----- RECORDS TO USE -----
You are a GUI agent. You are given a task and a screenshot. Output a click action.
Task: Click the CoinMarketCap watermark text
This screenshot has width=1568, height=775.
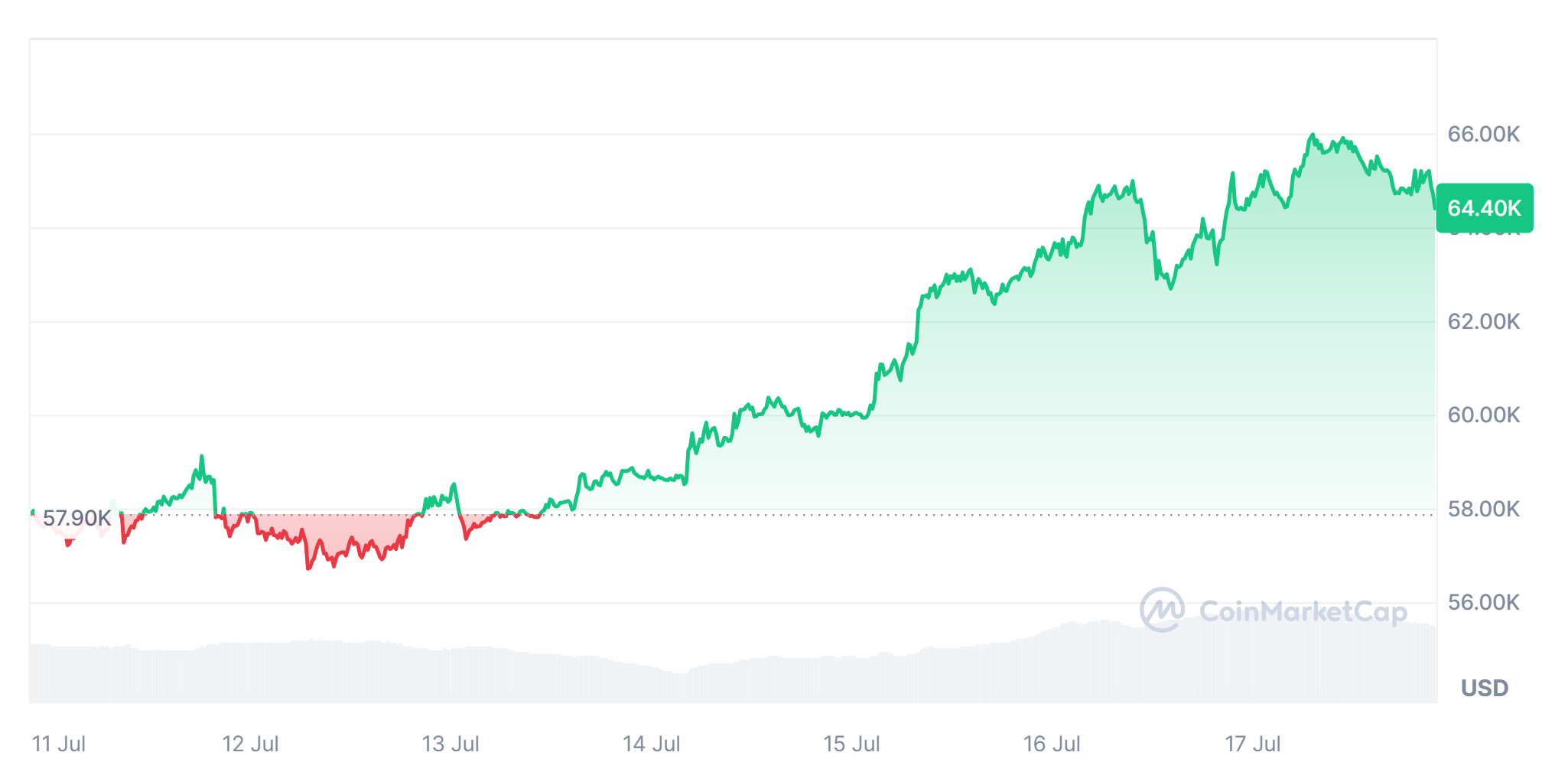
-----
----- RECORDS TO USE -----
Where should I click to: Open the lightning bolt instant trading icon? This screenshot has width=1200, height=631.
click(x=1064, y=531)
-----
----- RECORDS TO USE -----
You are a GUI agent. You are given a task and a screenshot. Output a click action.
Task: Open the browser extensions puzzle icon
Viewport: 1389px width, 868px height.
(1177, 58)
-----
- [DIRECTIONS FOR THIS TASK]:
Return exactly, and only, the lines above starting at the line that contains "Task: Click the CoinMarketCap watermark text" and ending at the line that contains "This screenshot has width=1568, height=775.".

- [RESPONSE TO THIS TASK]:
Task: Click the CoinMarketCap watermark text
This screenshot has width=1568, height=775.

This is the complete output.